Metadata-Version: 2.4
Name: charabia-py
Version: 0.1.0
Classifier: Programming Language :: Rust
Classifier: Programming Language :: Python :: Implementation :: CPython
Classifier: Programming Language :: Python :: Implementation :: PyPy
License-File: LICENSE
Requires-Python: >=3.8
Description-Content-Type: text/markdown; charset=UTF-8; variant=GFM

# charabia_py

Python bindings to the tokenizer library [charabia](https://github.com/meilisearch/charabia)

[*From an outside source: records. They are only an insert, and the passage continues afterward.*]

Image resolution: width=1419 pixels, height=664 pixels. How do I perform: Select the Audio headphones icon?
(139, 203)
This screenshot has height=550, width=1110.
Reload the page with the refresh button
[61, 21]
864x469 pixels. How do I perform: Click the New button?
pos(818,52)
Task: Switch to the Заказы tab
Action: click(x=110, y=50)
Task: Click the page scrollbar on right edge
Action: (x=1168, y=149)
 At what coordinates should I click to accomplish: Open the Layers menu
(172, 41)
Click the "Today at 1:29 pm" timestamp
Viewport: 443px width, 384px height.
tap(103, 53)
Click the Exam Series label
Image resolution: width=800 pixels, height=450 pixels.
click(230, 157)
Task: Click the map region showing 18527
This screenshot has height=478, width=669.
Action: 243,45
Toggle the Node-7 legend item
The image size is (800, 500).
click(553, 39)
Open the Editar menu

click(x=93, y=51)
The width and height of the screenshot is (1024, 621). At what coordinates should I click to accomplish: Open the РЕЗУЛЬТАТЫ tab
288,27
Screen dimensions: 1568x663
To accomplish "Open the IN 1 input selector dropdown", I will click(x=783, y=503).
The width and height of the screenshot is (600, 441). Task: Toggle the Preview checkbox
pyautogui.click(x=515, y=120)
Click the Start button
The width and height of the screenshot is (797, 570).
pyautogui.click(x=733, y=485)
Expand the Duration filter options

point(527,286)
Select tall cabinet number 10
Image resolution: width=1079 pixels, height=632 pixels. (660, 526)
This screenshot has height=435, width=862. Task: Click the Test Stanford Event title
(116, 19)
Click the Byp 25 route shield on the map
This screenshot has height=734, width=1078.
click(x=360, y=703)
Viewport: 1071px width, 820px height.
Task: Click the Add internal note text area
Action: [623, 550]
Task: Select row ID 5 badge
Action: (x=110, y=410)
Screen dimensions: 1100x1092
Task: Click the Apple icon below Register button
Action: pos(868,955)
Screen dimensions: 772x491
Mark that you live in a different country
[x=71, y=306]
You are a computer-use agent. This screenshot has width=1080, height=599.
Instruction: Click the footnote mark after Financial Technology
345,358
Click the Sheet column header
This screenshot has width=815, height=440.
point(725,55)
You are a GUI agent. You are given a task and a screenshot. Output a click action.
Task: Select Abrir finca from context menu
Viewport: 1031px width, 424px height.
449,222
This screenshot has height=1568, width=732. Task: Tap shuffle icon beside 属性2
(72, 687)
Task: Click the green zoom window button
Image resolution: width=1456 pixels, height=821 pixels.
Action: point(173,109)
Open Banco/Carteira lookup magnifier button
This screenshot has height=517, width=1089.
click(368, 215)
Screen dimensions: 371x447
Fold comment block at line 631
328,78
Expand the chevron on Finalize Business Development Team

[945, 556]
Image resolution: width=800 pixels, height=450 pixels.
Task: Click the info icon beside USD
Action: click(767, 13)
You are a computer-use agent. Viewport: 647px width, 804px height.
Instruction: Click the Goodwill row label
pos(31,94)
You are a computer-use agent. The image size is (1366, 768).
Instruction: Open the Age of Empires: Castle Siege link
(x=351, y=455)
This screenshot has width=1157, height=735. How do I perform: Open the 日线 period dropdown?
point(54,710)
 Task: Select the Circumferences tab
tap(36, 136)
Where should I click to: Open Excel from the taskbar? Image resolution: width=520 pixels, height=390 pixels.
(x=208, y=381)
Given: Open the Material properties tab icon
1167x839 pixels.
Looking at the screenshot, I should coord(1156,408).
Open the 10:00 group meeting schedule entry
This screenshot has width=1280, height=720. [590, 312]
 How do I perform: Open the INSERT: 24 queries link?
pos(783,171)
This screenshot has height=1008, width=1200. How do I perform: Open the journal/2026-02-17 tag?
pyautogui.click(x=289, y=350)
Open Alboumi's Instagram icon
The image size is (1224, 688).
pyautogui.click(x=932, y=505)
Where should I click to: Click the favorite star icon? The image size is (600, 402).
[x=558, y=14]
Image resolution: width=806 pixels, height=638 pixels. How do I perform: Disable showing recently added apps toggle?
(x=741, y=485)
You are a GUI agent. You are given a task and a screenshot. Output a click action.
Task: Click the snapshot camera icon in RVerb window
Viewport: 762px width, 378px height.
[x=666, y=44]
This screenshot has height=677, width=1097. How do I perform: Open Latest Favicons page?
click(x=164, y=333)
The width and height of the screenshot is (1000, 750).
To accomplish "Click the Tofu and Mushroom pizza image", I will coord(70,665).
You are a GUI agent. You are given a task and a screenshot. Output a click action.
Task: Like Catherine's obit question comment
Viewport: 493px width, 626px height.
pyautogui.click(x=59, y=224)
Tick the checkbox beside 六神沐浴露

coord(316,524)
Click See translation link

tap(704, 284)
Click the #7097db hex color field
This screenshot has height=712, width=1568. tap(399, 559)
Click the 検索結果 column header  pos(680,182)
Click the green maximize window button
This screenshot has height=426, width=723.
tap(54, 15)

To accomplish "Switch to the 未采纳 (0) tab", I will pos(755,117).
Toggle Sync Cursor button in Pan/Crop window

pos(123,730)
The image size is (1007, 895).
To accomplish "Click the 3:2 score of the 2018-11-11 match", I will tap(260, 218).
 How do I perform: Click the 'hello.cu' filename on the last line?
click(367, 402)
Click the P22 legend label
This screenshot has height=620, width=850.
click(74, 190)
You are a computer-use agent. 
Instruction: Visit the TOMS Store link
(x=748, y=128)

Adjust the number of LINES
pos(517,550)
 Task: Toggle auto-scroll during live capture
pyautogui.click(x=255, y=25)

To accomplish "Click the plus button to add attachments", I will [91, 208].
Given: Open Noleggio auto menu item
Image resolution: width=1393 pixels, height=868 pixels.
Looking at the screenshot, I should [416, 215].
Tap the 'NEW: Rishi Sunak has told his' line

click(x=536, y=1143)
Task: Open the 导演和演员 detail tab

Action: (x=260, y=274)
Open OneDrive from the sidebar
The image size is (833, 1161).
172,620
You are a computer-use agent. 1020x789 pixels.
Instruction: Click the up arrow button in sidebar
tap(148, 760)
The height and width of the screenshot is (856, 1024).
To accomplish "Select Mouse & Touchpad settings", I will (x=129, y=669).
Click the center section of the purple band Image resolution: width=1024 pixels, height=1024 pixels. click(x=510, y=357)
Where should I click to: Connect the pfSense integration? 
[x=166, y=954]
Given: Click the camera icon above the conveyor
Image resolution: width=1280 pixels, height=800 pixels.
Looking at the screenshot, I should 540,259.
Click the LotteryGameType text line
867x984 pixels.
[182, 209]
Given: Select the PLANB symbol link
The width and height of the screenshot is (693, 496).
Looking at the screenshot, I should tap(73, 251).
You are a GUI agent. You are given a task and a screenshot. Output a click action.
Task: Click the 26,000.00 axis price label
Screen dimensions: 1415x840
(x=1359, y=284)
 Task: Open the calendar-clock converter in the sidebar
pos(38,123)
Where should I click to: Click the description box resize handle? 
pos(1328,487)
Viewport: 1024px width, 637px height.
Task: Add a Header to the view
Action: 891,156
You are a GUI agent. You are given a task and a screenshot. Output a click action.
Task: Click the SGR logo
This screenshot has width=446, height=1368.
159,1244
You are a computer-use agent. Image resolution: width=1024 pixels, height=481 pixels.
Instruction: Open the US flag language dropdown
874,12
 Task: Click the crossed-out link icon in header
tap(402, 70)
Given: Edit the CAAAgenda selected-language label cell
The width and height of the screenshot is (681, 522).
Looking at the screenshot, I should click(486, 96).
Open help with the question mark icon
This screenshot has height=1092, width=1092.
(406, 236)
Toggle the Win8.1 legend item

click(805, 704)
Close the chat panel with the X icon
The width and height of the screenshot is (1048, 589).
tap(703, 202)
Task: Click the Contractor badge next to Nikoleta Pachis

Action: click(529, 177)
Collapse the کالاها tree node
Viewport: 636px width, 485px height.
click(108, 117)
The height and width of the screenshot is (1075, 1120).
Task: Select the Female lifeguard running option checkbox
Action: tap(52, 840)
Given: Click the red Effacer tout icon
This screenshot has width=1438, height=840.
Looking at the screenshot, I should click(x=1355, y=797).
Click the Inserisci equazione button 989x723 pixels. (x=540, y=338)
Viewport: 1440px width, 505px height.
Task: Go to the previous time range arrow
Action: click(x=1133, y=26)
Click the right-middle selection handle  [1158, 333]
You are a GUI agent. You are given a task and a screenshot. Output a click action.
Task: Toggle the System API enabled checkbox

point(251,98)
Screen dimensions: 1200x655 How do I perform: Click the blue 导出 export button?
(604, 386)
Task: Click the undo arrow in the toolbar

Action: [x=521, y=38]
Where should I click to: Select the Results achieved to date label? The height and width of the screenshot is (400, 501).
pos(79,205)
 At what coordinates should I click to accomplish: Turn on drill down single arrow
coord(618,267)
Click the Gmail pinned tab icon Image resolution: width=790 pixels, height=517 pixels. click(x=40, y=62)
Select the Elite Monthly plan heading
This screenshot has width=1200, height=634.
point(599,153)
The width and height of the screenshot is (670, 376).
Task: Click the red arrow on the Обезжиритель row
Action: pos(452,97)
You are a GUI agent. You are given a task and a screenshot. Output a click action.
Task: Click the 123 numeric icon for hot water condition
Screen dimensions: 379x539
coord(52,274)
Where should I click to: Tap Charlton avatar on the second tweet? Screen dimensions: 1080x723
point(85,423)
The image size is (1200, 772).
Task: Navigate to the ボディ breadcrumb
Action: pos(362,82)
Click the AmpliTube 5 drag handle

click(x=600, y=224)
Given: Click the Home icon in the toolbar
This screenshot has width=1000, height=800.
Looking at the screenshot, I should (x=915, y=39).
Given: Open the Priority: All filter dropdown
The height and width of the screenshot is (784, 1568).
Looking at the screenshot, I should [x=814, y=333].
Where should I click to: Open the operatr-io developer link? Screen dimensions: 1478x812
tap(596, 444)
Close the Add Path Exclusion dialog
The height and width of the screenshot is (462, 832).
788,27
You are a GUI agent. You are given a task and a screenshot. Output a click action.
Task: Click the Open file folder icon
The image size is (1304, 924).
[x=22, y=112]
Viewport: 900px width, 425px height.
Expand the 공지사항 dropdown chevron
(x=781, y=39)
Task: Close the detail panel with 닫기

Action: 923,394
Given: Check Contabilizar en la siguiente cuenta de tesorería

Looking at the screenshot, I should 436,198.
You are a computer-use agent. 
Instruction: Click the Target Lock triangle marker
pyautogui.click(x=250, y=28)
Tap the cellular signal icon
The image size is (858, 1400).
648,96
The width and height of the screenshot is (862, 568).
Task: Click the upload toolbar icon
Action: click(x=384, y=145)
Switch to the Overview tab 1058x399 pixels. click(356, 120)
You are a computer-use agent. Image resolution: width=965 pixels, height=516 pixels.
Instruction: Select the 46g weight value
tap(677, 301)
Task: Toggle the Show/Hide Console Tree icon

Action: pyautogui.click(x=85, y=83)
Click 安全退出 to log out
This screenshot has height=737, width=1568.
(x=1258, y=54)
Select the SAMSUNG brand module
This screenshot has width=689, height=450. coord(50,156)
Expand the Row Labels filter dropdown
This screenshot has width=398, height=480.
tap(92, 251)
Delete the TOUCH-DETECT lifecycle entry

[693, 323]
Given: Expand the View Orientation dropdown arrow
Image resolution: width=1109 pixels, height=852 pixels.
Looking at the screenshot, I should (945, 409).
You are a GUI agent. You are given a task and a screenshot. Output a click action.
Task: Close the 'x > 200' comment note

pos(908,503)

See [example.py](./example.py) for examples of how to use it.

# DISCLAIMER

This is basically all written in one-shot using Cline, with the following prompt:

```
Hi, I'm trying to add a Python wrapper library to the Rust tokenizer library `charabia`. To do so, in this folder there are two directories:
    - `charabia`, containing the source code for the charabia library. this is for reference only, because in the wrapper we'll want to refer to `charabia` using the crate
    - `charabia-py`, the wrapper library using maturin and pyo3. In charabia-py we will likely want to add the charabia crate and then wrap the functionality. These are the most important data structures to look at:
     - the Tokenizer
     - the TokenizerBuilder 
     - the Token
```

I've done some basic testing and it all seems to work but use this at your own risk!